**Excerpt**.

++++

CA - ‘Every square inch is covered in life’: the ageing oil rigs that became marine oases
Built decades ago, California’s offshore oil platforms are home to a huge diversity of marine life. Now a debate rages over their future
In a recent August afternoon, Ann Scarborough Bull motored out two miles from the coast of Santa Barbara onboard a research vessel called the Danny C. The marine biologist and her colleagues had an unusual destination in their sights: a disused oil platform that loomed ahead like a forgotten skyscraper reaching up from the horizon.
The team wasn’t interested in the platform itself, but what lurked beneath. When they reached the ageing structure, named Holly, they lowered a car-sized remote- controlled vehicle under the waves.
There, they saw hundreds of thousands of juvenile rockfish finding shelter amid the hulking metal structure, alongside waving white anemones, clusters of mussels, and silver jack mackerel.
The seasoned marine biologists have been observing this remarkable spectacle for years. Holly, which was put out of use in 2015, is one of 27 oil rigs built off the coast of California decades ago that have become hotbeds of biological activity.
While not natural structures, their platforms have been embedded into the muddy seabed long enough to become part of the ocean environment, providing a home for creatures like mussels and barnacles, which in turn attract larger fish and sea lions that find safety and food there.

++++

Stored items

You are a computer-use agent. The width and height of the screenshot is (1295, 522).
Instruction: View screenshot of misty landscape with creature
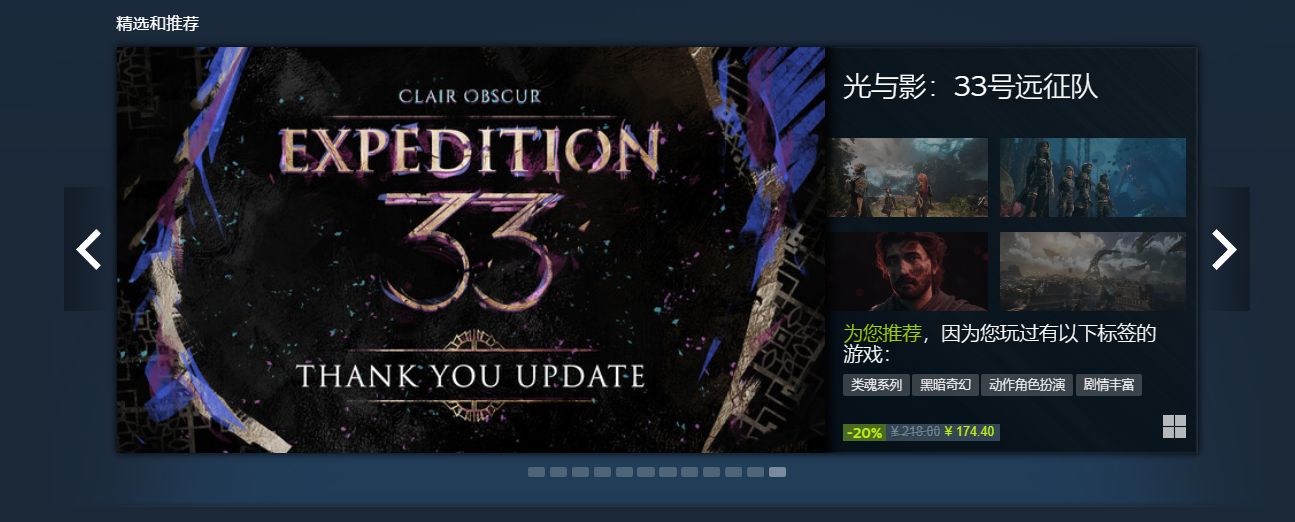1093,271
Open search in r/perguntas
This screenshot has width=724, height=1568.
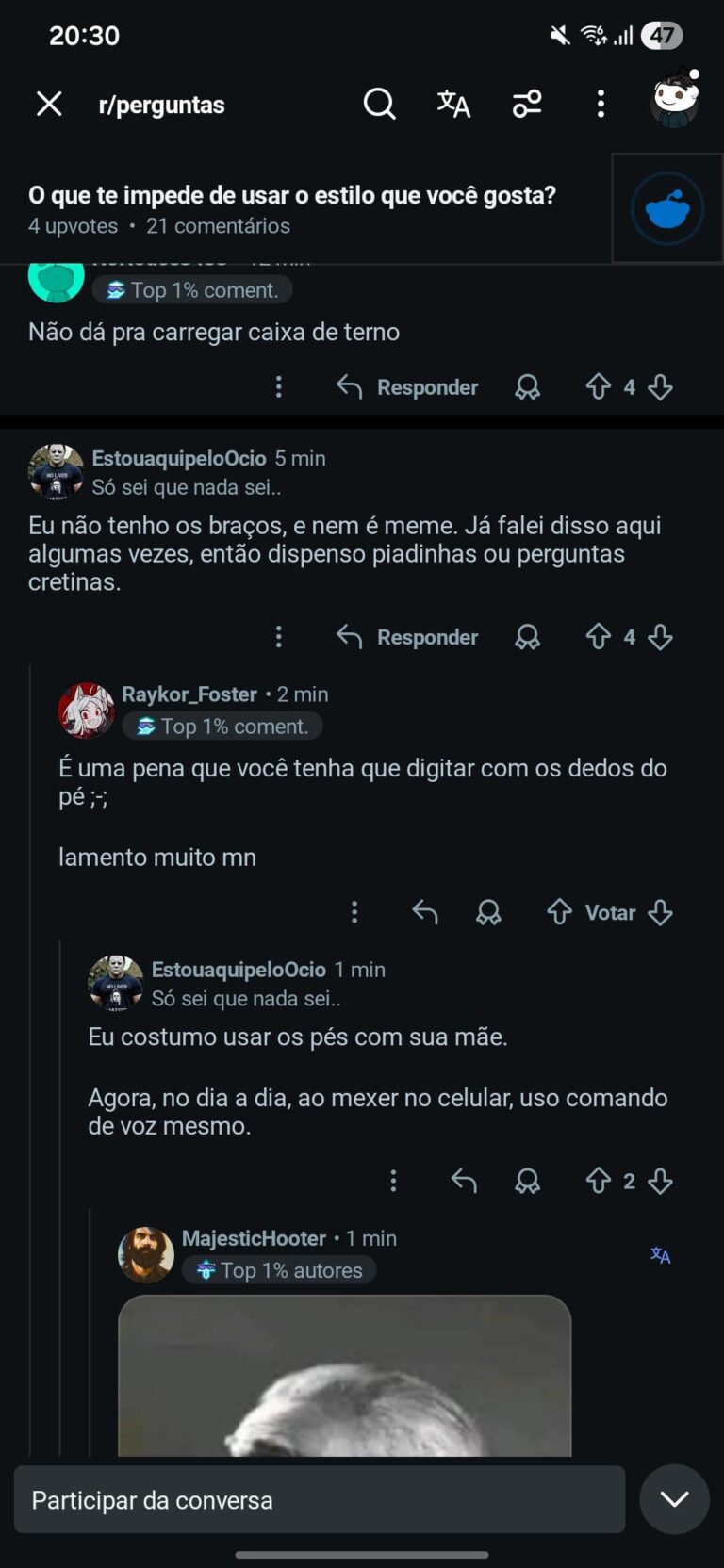pyautogui.click(x=379, y=104)
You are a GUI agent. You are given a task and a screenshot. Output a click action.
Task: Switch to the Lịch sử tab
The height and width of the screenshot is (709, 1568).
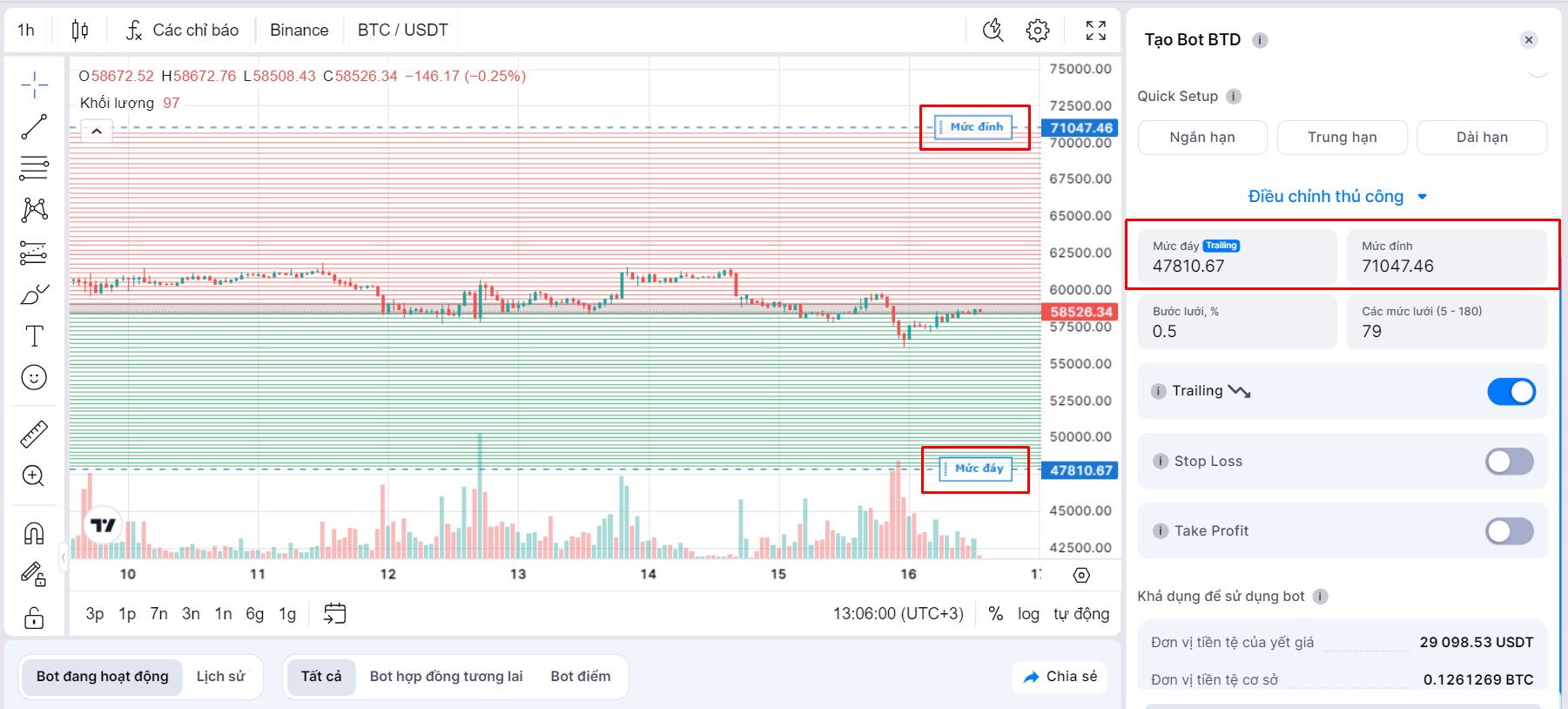[x=221, y=677]
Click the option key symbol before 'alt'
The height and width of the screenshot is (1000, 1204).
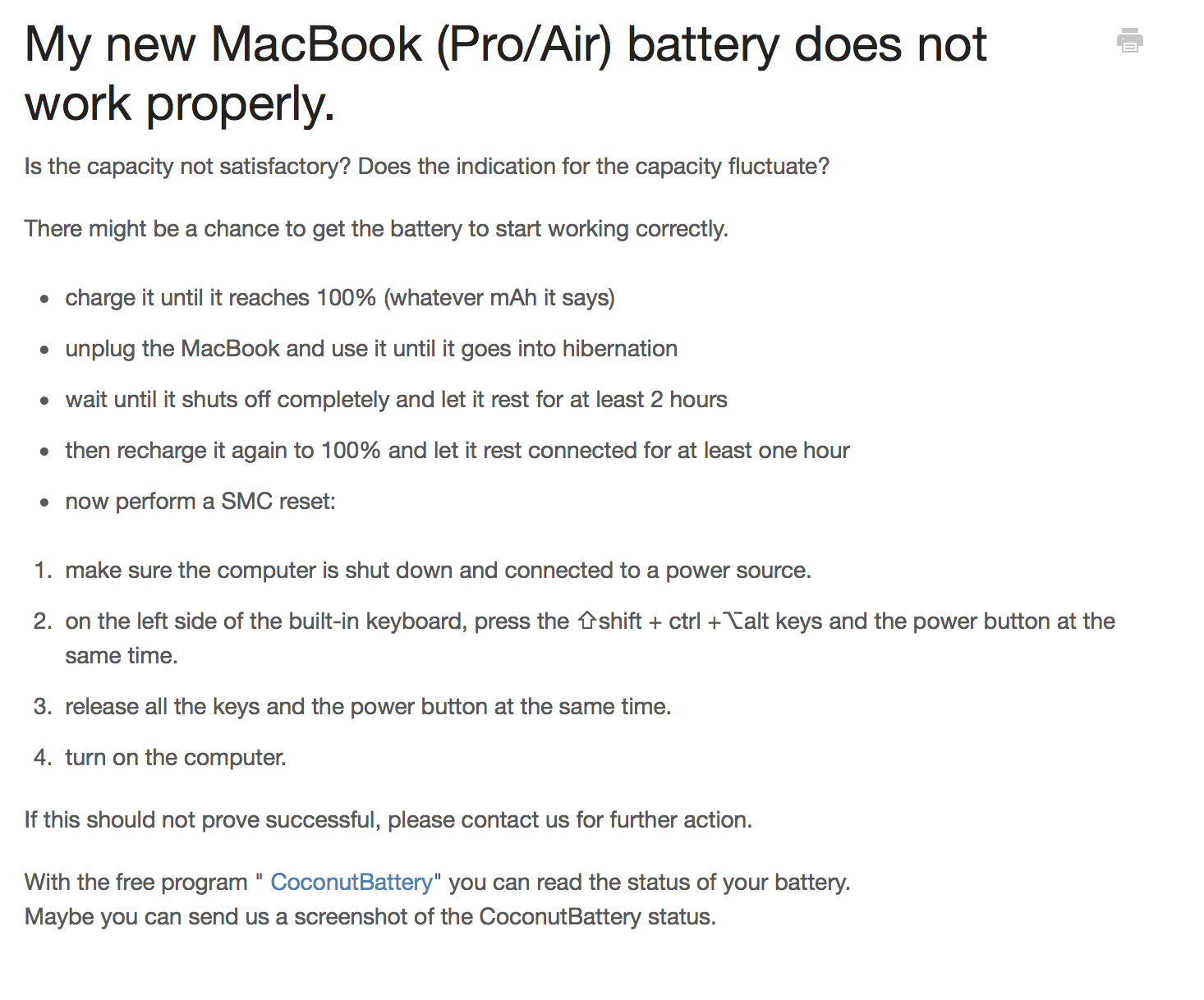[733, 621]
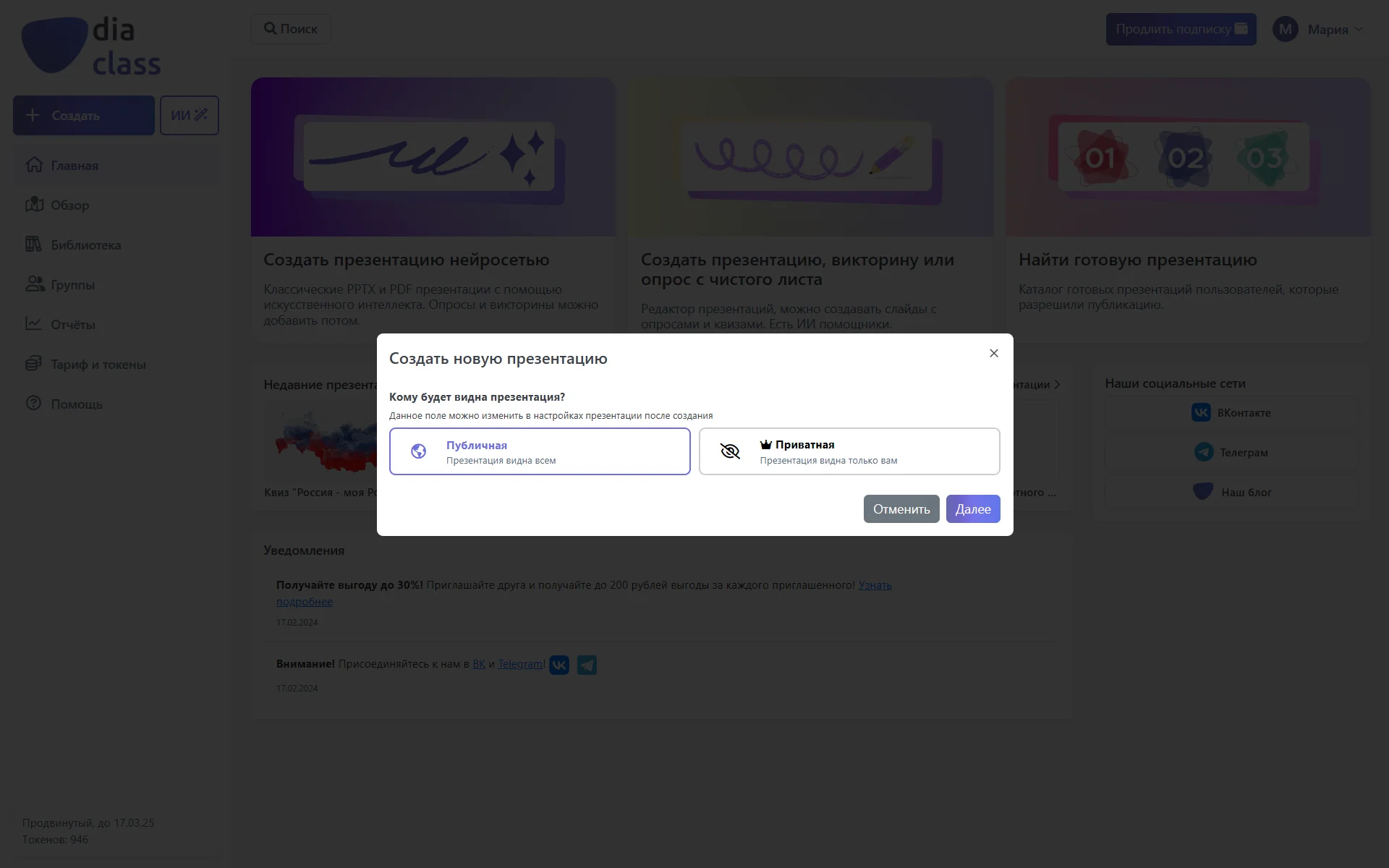The height and width of the screenshot is (868, 1389).
Task: Click the Помощь question mark icon
Action: (34, 404)
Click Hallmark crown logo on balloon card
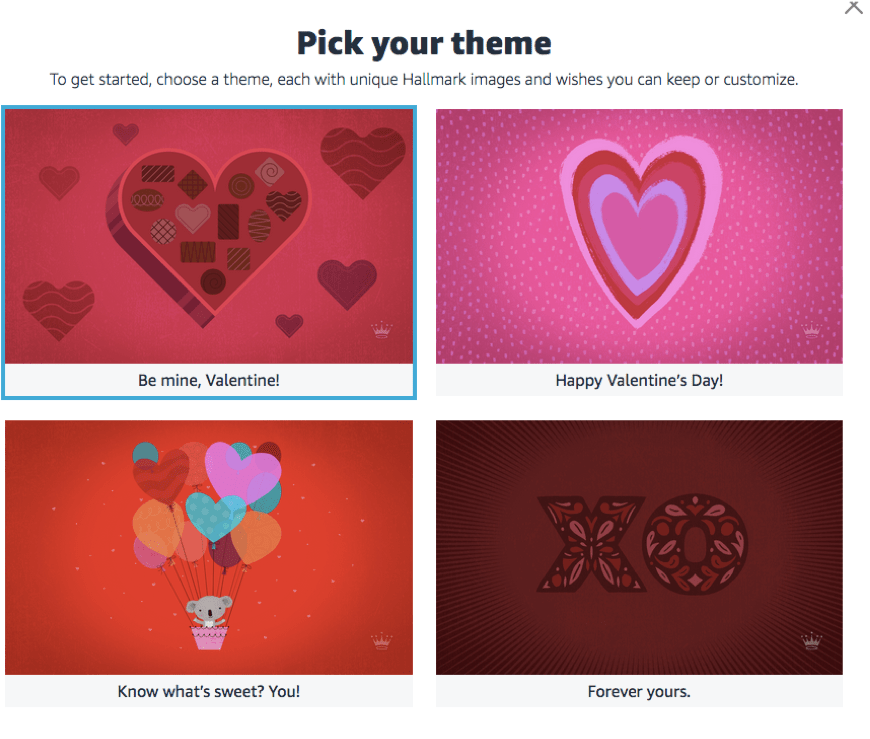This screenshot has width=870, height=739. tap(381, 641)
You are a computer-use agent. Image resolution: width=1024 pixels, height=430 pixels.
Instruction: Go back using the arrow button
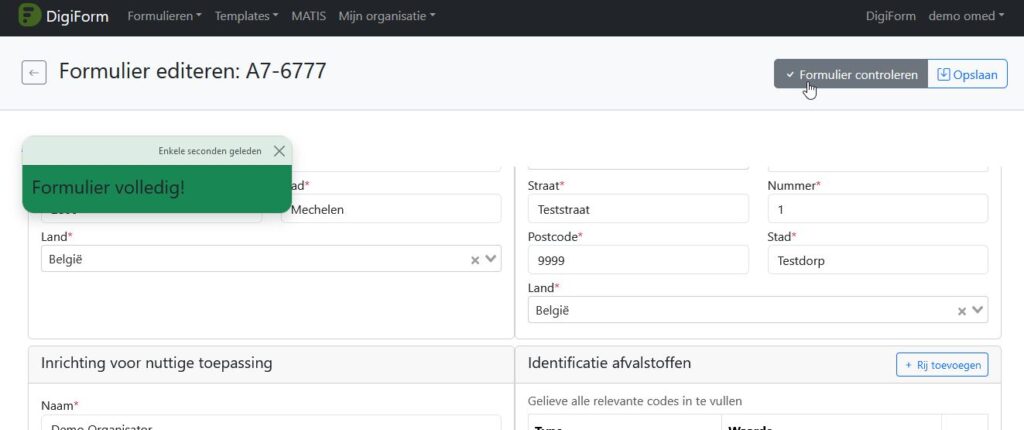click(34, 73)
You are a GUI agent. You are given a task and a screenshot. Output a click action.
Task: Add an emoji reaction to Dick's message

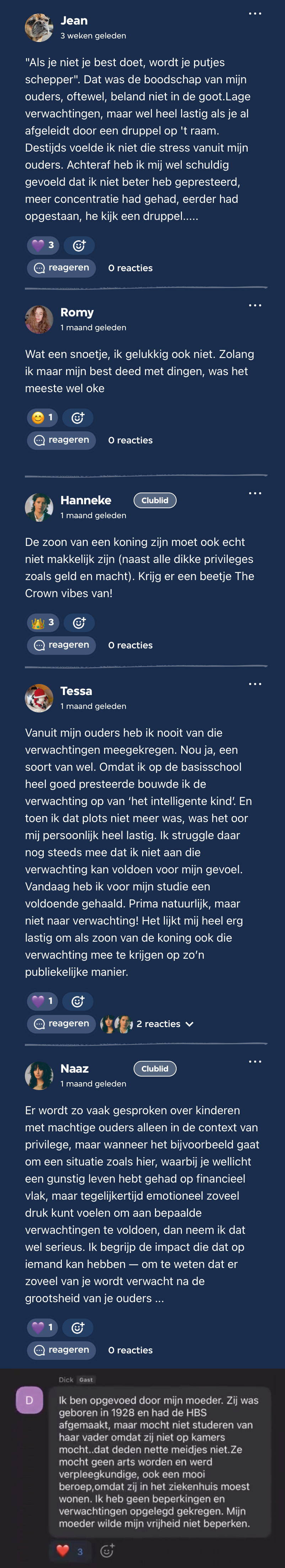coord(107,1550)
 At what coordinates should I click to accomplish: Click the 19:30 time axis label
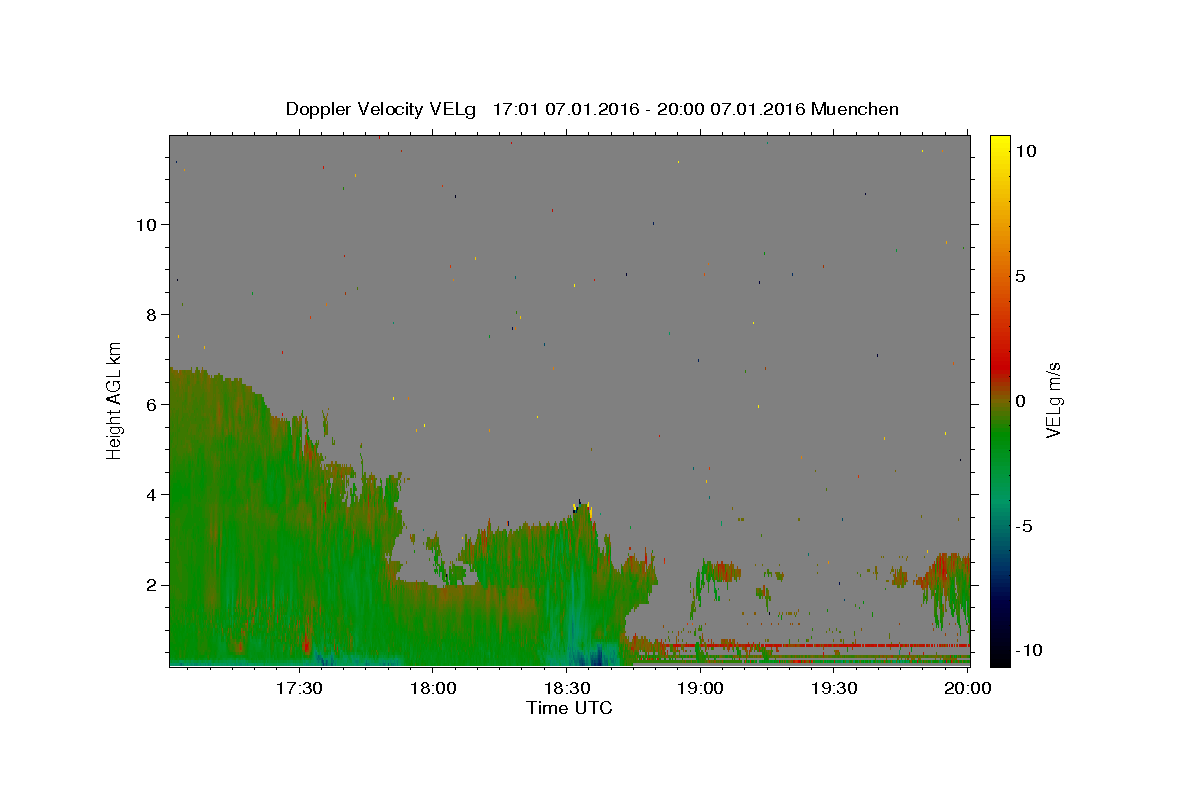(x=835, y=688)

++++

**Activity**. In the excerpt about California's offshore oil rigs, please give the year the platform named Holly was put out of use.

**Output of the exercise**. 2015